REQUIRED WORK =>
**a.** Answer the following from the passage on solidarity economy funding, one answer per line, marked as the questions are:
(i) Which skill sets does the passage say shared governance requires?
(ii) What organization does the Solidago Foundation support as both a partner and a grantee?
(iii) What does the NDN Fund provide directly to Native Nations, businesses, and organizations?
**b.** Extend the passage on solidarity economy funding, beginning immediately after its final sentence.

SELECTED PASSAGE =>
3) Support Collaboration, Leadership Development, and Study Groups.

To create economies of justice and solidarity, a cultural shift — unlearning hierarchy and building the capacity to collectively govern — must occur for grantmakers, intermediaries, and grantees. Shared governance requires skill sets of embodiment, listening, facilitation, collaboration, conflict transformation, and ongoing, emergent education and training. Histories of cooperation and economies rooted in cultural traditions must be retaught and relearned. Key questions include: What would our schools, workplaces, and online platforms look like if those who did the work made the decisions?

4) Advocate for Policies that Support Solidarity Economy Infrastructure.

Systems-change requires policy change that will impact generations of artists and culture-bearers. Policies that create enabling environments for Solidarity Economy infrastructure and institutes include the Cultural New Deal, increases in minimum payout rates at foundations, Cultural Community Benefits Agreements, procurement for Solidarity Economy entities, and signing on to the policy platforms of existing SE groups that are advocating for cooperatives, land trusts, time banks, and all SE entities.

Grantmakers can support Solidarity Economy initiatives directly and also resource partners with hyperlocal expertise to include arts and culture in their work. Funders can work with culturally-grounded intermediaries and partners to facilitate resource-distribution without becoming gatekeepers or power-brokers. The Solidago Foundation believes that “the most effective philanthropy works in close partnership with groups that center people most directly impacted by structural inequities” and supports the Boston Ujima Project as both a partner and a grantee. The Surdna Foundation invests in Alternate Roots and NDN Collective as both partners and beneficiaries. The NDN Fund in turn serves as an intermediary, providing millions of dollars in flexible and patient capital directly to Native Nations, businesses, and organizations.

DATASET =>
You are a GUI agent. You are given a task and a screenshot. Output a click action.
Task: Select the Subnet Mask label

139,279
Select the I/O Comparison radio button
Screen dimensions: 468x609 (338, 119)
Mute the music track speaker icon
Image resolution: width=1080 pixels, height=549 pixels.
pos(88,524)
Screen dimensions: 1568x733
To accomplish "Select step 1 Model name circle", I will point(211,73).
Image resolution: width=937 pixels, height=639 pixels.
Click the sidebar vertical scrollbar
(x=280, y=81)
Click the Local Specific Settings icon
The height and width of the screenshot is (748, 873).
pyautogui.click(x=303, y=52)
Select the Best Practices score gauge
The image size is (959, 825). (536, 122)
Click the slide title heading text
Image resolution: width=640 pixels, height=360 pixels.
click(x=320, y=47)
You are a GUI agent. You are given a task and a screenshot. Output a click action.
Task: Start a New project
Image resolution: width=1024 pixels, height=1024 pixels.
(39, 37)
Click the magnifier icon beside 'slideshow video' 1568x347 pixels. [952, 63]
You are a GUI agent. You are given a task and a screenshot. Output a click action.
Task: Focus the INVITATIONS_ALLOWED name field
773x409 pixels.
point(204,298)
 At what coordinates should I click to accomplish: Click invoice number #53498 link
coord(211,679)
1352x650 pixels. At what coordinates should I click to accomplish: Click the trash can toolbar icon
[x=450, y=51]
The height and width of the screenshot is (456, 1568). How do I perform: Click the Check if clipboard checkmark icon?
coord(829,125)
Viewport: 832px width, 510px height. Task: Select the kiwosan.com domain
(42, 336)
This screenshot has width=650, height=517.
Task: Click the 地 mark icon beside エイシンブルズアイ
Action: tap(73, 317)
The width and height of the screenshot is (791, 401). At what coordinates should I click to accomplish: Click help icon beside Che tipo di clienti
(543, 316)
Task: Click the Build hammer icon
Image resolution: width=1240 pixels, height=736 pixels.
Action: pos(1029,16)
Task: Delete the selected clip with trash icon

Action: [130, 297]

TASK-BY-TASK ANSWERS =>
**a.**
(i) Embodiment, listening, facilitation, collaboration, conflict transformation, and ongoing, emergent education and training.
(ii) The Boston Ujima Project.
(iii) Millions of dollars in flexible and patient capital.

**b.**
Grantmakers can offer both grant and loan capital to Solidarity Economy entities, and can become early investors and funders of community-chosen technical assistance providers for community-owned entities. For example, The General Service Foundation supports generative somatics, which builds collective capacities for embodied and trauma-informed leadership. The Chorus Foundation funds the US Federation of Worker Cooperatives, the national grassroots membership organization for worker cooperatives that provides coaching, training, and technical assistance for cooperatives. Several members of Grantmakers in the Arts have come together to support the Center for Cultural Innovation’s AmbitioUS program as an intermediary that is able to open up funding beyond-501c3s and provide grants, loans, loan guarantees, investments, and recoverable grants to Solidarity Economy initiatives that intersect with arts and culture.

The Solidarity Economy is not a buzzword and must be cultivated with long-term accountability to the communities that have been most harmed by our current systems of neoliberal governance, extraction, and narratives of racial difference. Grantmakers can shift their position from experts and curators to supporters and co-learners who are following the lead of Black, Indigenous, People of Color, disabled, queer, trans, and working class creative people who are building economic democracy in their communities now.

To continue the research contained in this Rapid Report, grantmakers can support further research, including (1) peer-learning for grantmakers who commit to practice solidarity in grantmaking by following the lead of those most impacted, (2) support for Solidarity Economy community-study that is already underway from Boston to St. Louis, Louisville to Oakland, and that is coordinated regionally in the South and in Indian Country, and (3) support financial and peer-governance innovations that connect hyperlocal groups such as those modeled by SeedCommons, NDN Collective, and the First People’s Fund.